— Set task —
Tally the lines in the data below that contain the word "toolbar". Reply with the number alone.

[Stored data]
## BEGIN

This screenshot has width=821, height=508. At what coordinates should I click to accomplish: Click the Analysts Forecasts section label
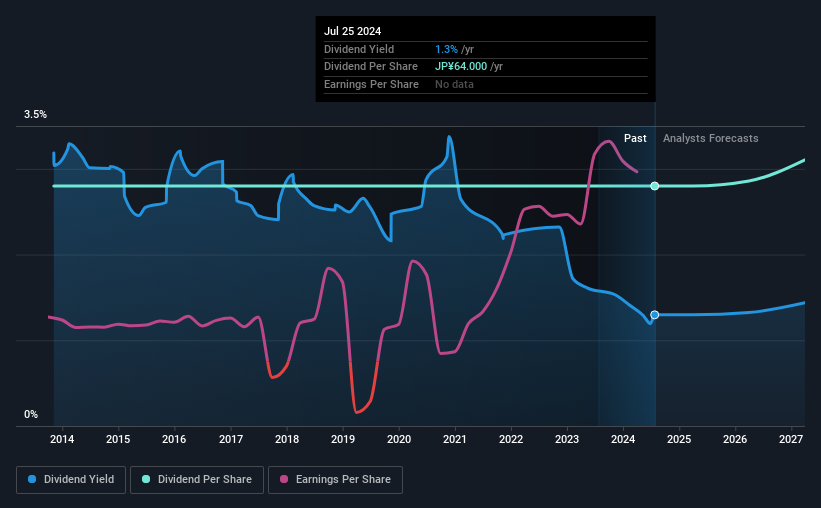[x=711, y=138]
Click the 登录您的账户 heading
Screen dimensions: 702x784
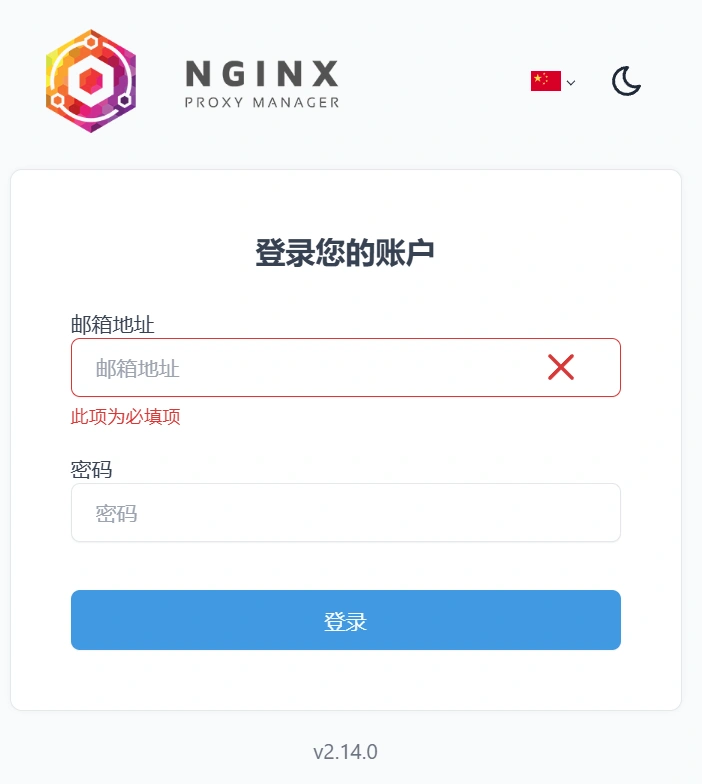345,253
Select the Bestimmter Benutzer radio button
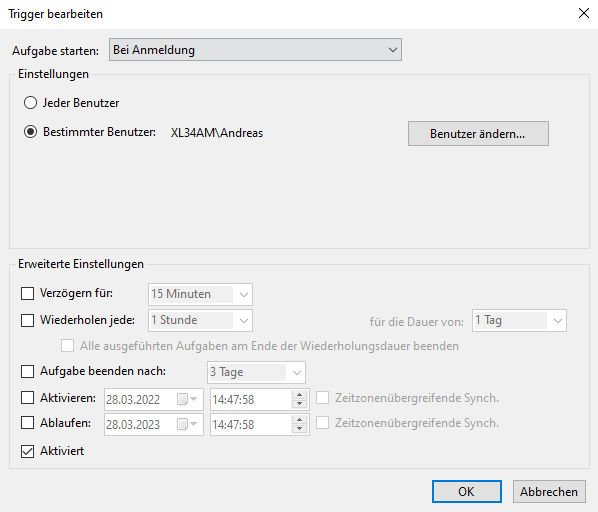This screenshot has height=512, width=598. tap(31, 132)
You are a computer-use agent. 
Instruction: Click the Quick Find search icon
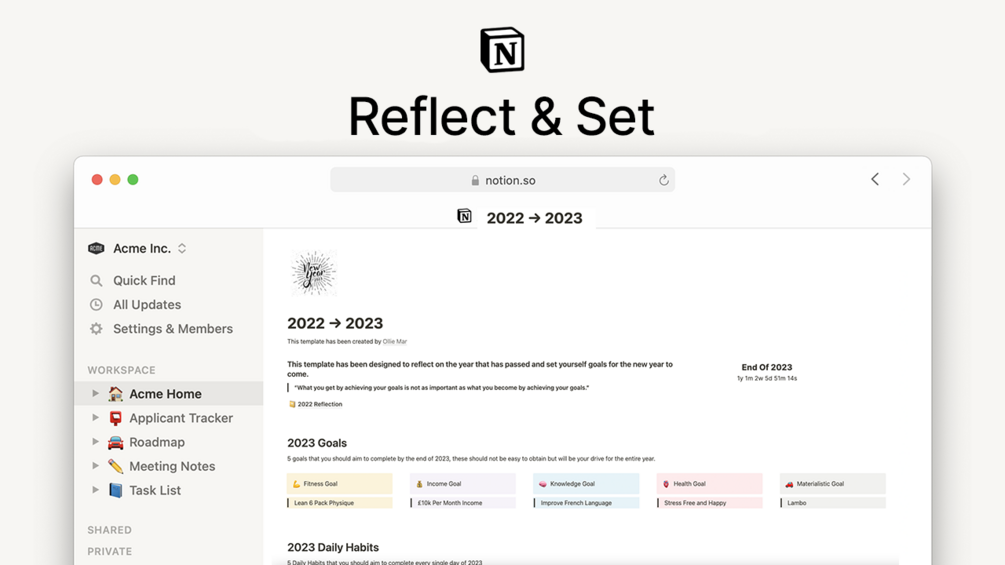point(96,281)
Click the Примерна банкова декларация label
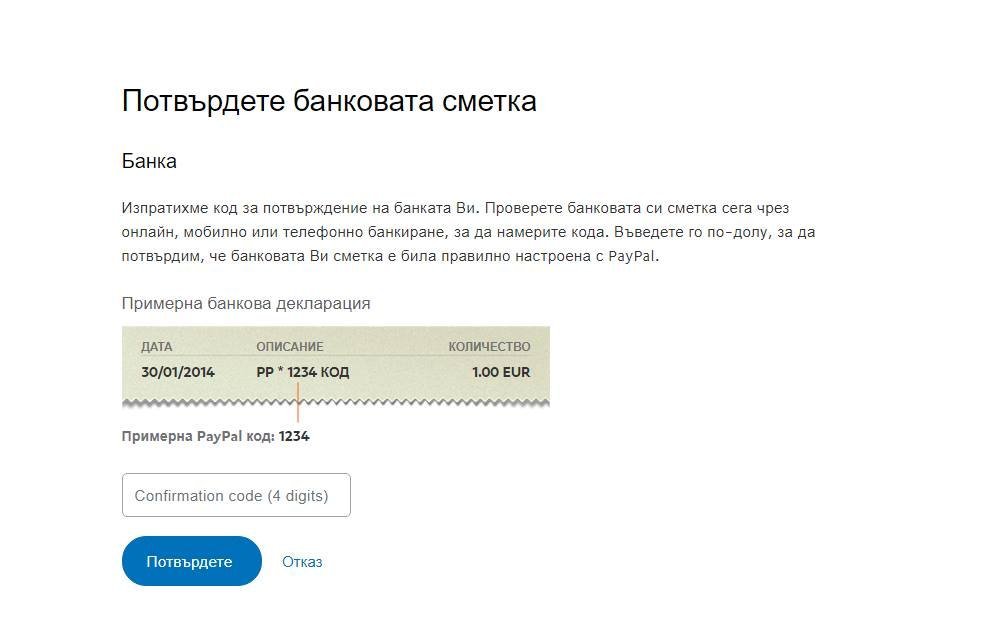Image resolution: width=982 pixels, height=629 pixels. [x=246, y=303]
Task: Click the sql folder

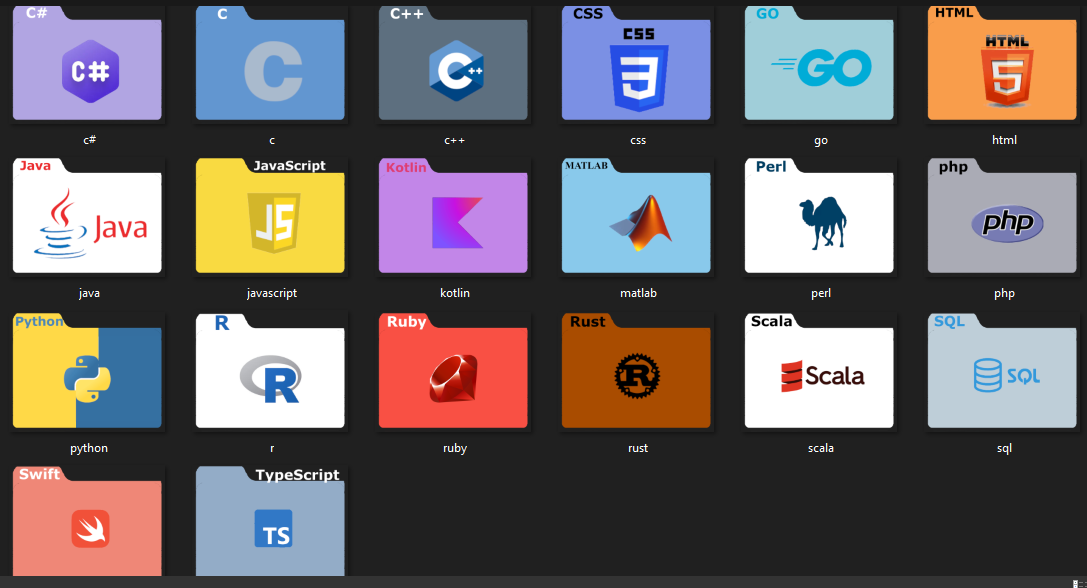Action: 1003,370
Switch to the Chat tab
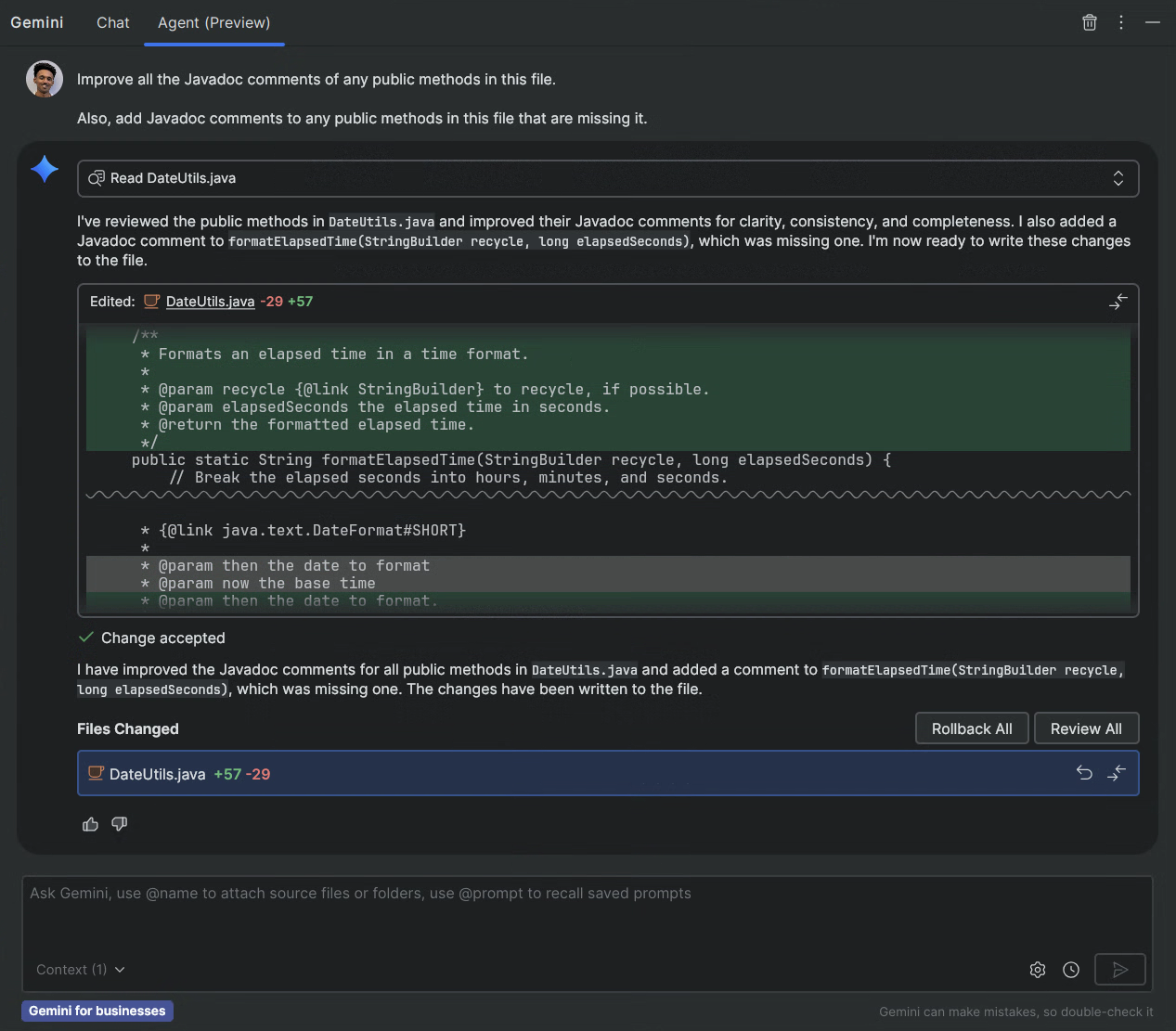Image resolution: width=1176 pixels, height=1031 pixels. (112, 22)

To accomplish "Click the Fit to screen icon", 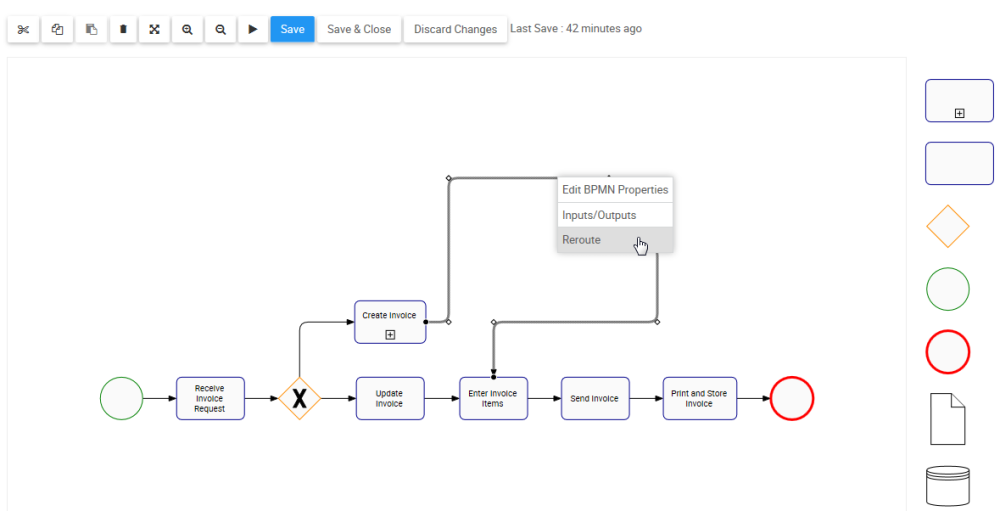I will [155, 29].
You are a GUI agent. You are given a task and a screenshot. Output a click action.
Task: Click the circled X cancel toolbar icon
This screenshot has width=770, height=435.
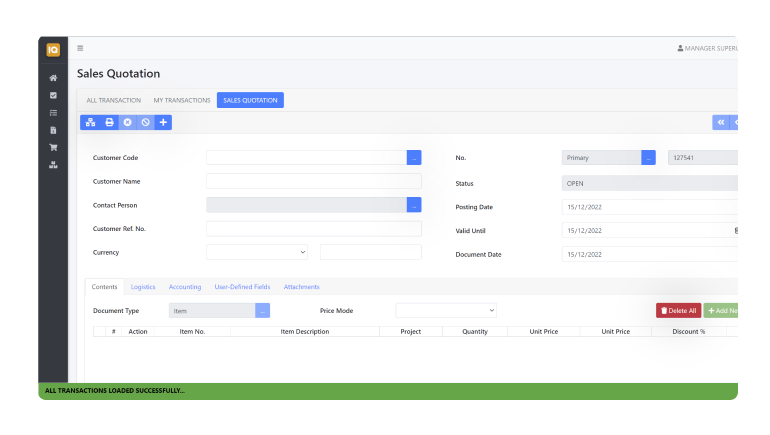127,122
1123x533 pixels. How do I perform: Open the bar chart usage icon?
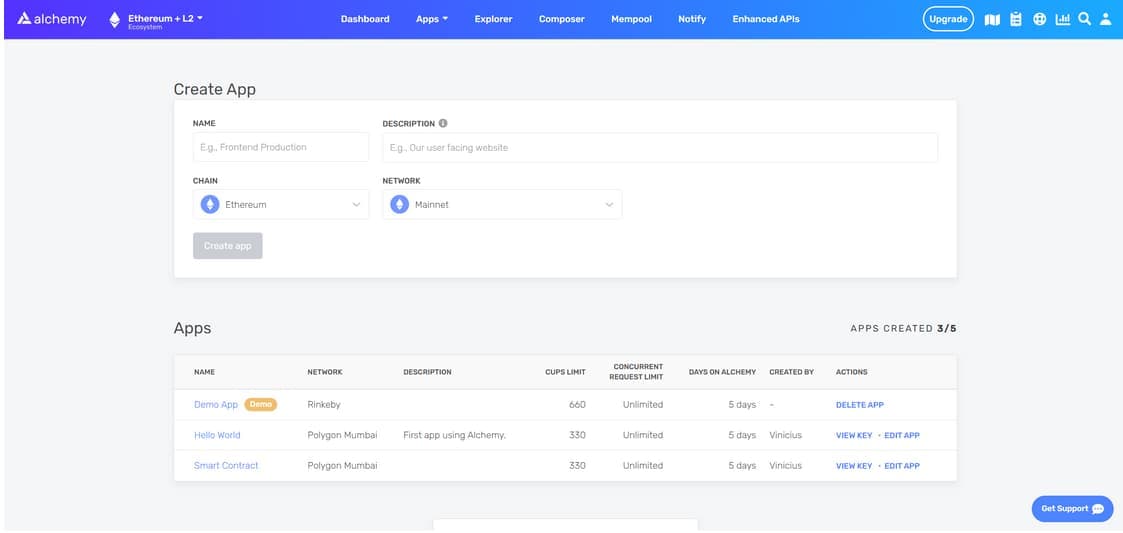pos(1062,19)
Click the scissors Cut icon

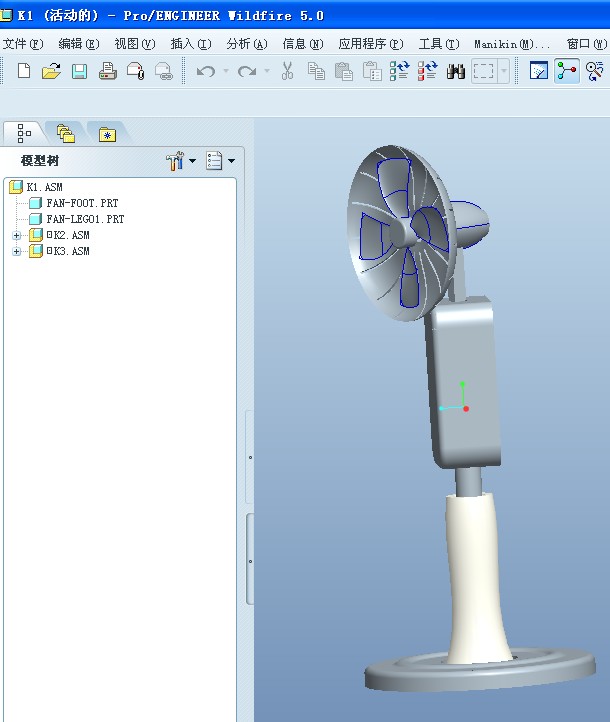pos(287,71)
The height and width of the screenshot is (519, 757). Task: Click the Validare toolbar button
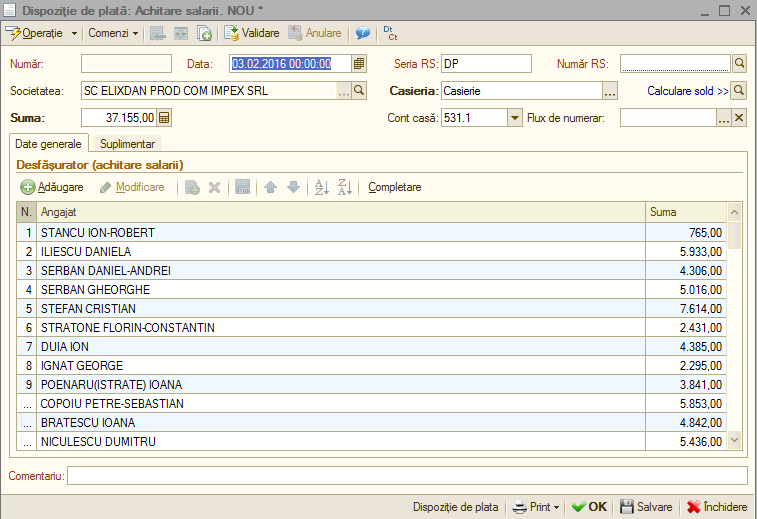click(252, 33)
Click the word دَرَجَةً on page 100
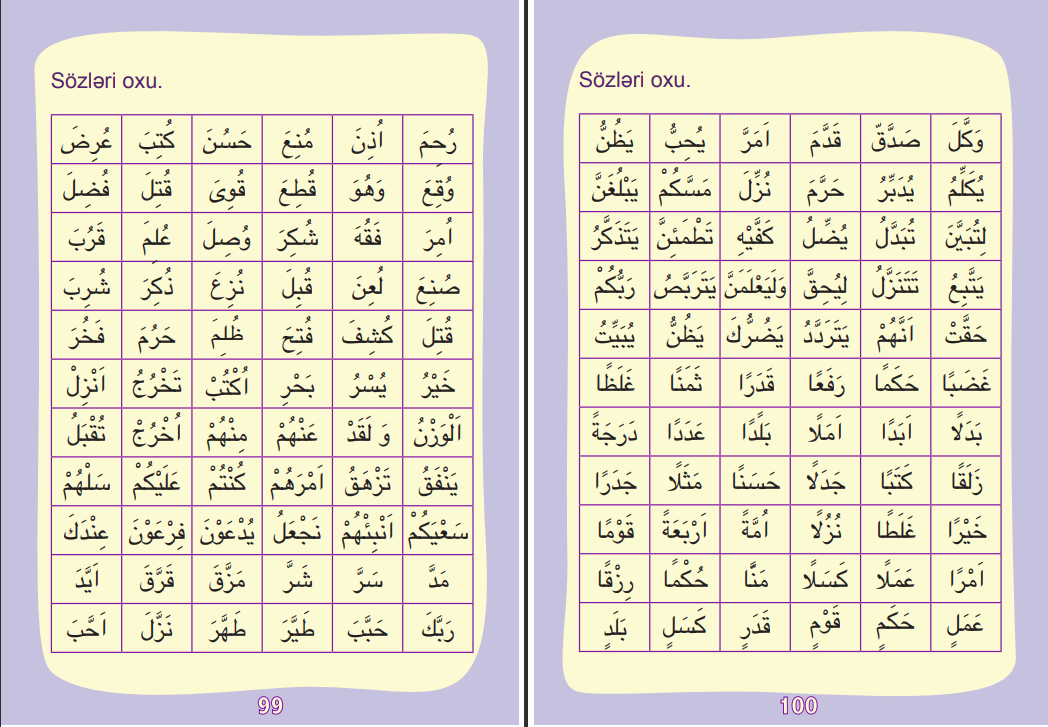1048x727 pixels. pyautogui.click(x=614, y=434)
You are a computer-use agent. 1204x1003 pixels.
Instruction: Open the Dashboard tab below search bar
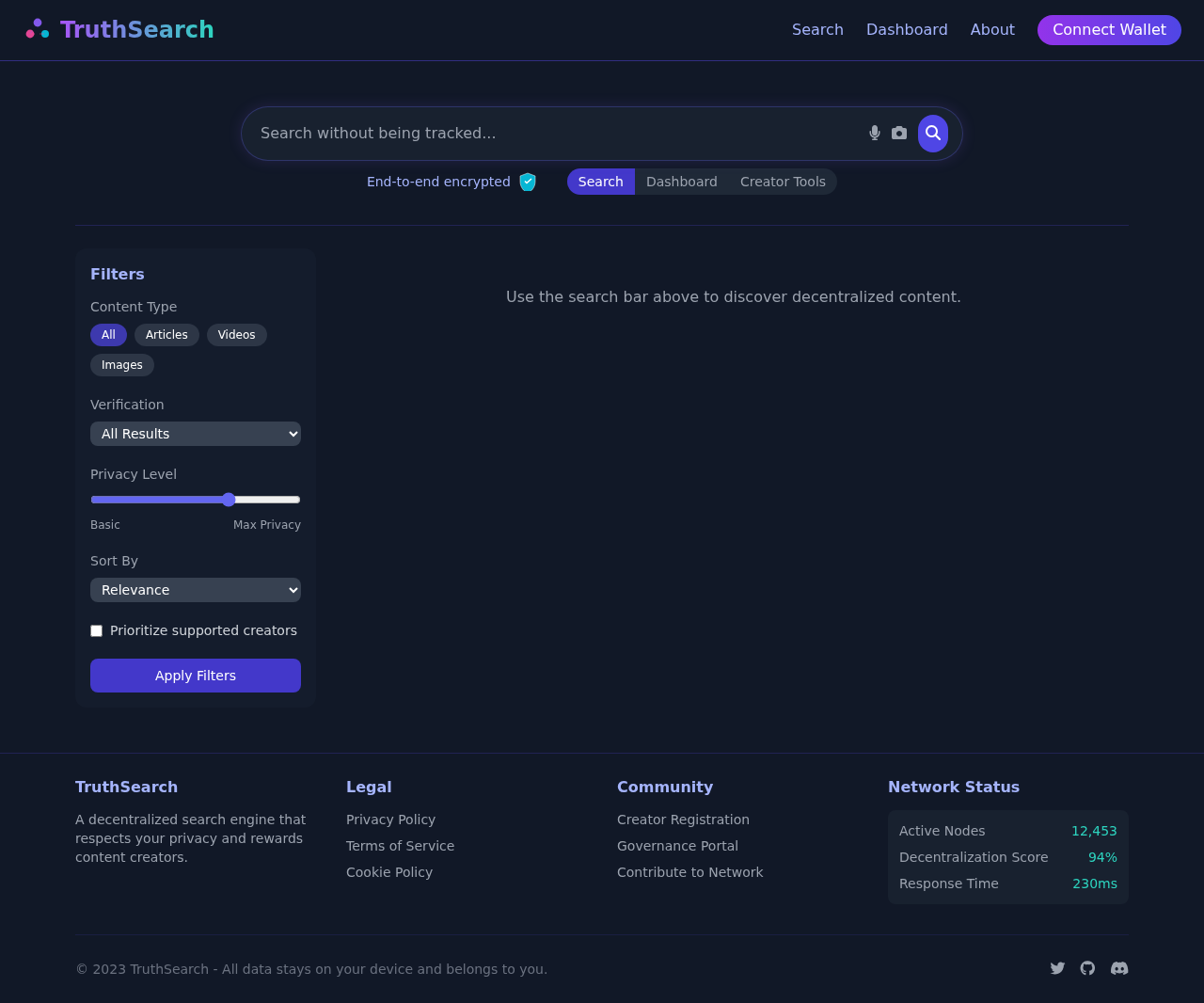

## END

— Written reply —
2